L.G.C. Smith
I’m writing this in the Nashville airport after the best weekend I’ve had in a lot of stressful months. One might think, considering where I am, that my days and nights had been filled with wonderful live music. The live part is fairly accurate, but wonderfully unique hits the mark closer than an unqualified wonderful.
The inn where I stayed with my group of Very Special Writer Friends had a music room with a grand piano, an acoustic guitar, a mandolin, a folk instrument I’ve forgotten the name of, a big harp and a little harp. That’s as technical as I can get at this point in my life. Deb brought an electric guitar that her husband built to sound like a 1966 Strat. I heard that phrase a lot. The guitar had a nice tone. Not that anyone present had the chops to do much with it. That wasn’t the point.
The point was to have fun, and Mary has been taking guitar lessons for a year. She deemed the rest of us a supportive audience for her public premier. I felt honored and proud of her as she played four or five Eagle’s songs. Even with a broken finger on her right hand, she acquitted herself well. It was fun. That was the point.
Jules played the piano and a bunch of the rest of us sang, and I use that word loosely, show tunes. I know very few show tunes. Not my genre. Again, not the point. Nor was it the point to discover the exact limits of my out-of-voice range though I now know I can’t reliably hit an E anymore, and a lot of the Ds were downright wobbly. No, the point was that we sang pretty badly, and it was still fun.
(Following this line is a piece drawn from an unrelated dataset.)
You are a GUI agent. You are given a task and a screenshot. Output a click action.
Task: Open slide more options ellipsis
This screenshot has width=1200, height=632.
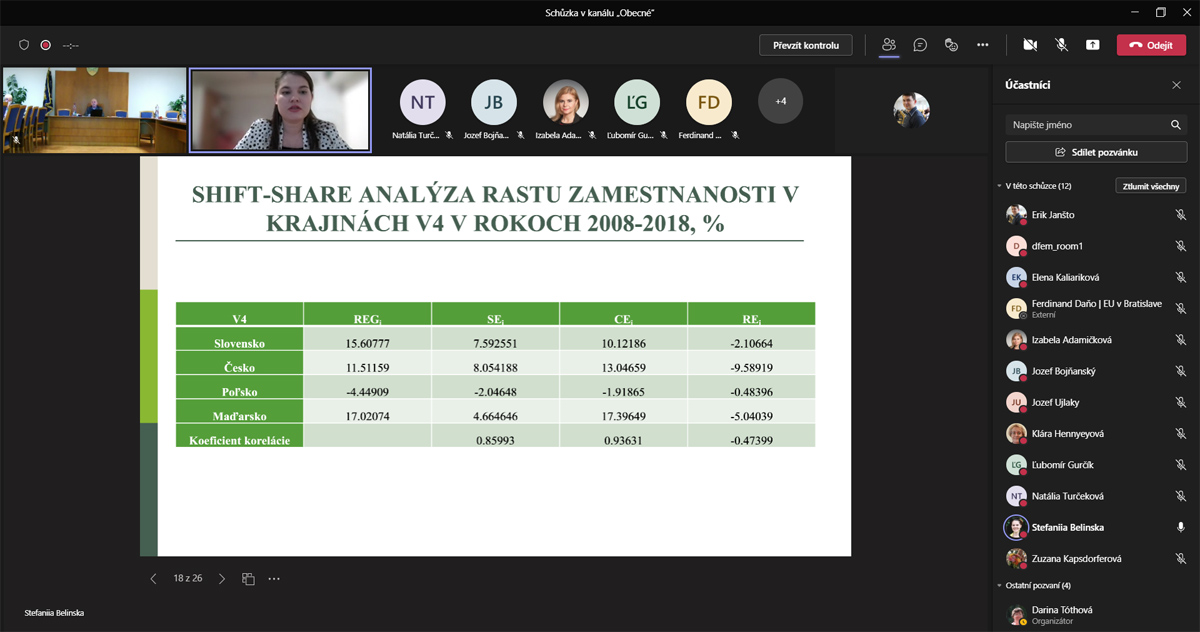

No judgment. Just doing. Not unlike preschool in some respects, except that I’m a lot less worried about other people’s opinions now than I was when I was four.
As we sat upstairs in a cozy library filled with comfy sofas and armchairs, loads of snacks, coffee, and tea on hand, a mandolin lesson went on down in the music room. Now there we heard some wonderful music, wild, climbing melodies that seemed ready to leap into the treetops and dance on up to the sun. But they came in fits and starts, as lessons are wont to do. I loved them better for that.
There was canned music, too: Elvis snapping out “Jailhouse Rock” in the ladies room at the BrickTop steakhouse; the soothing bluegrass our hosts put on the house music system. Then some of us wanted to hit the honkytonks.
We ended up in Tootsies Orchid Lounge that just happened to have the worst band in America on show. After half an hour of desultory warming up, they launched into the crappiest country rock imaginable. And again, that it was crap didn’t matter as much as just going and seeing what we could find. Plus, I got a good reminder that I don’t go to small, crowded clubs that draw a lot of bachelorette parties for several reasons besides being old enough to receive AARP junk mail. Public vomit, crowd farts, anonymous groping, screeching feedback. All endurable once a decade or so, and possibly worth it had the music been good.
I used to think music had to be at least marginally good to be enjoyable. Ha. In my life, music hasn’t been about performance for a long, long time. It’s about participating. Listening. Playing. Singing. Sharing. When it all works – yay! When it falls a little short of ideal – well, that works, too.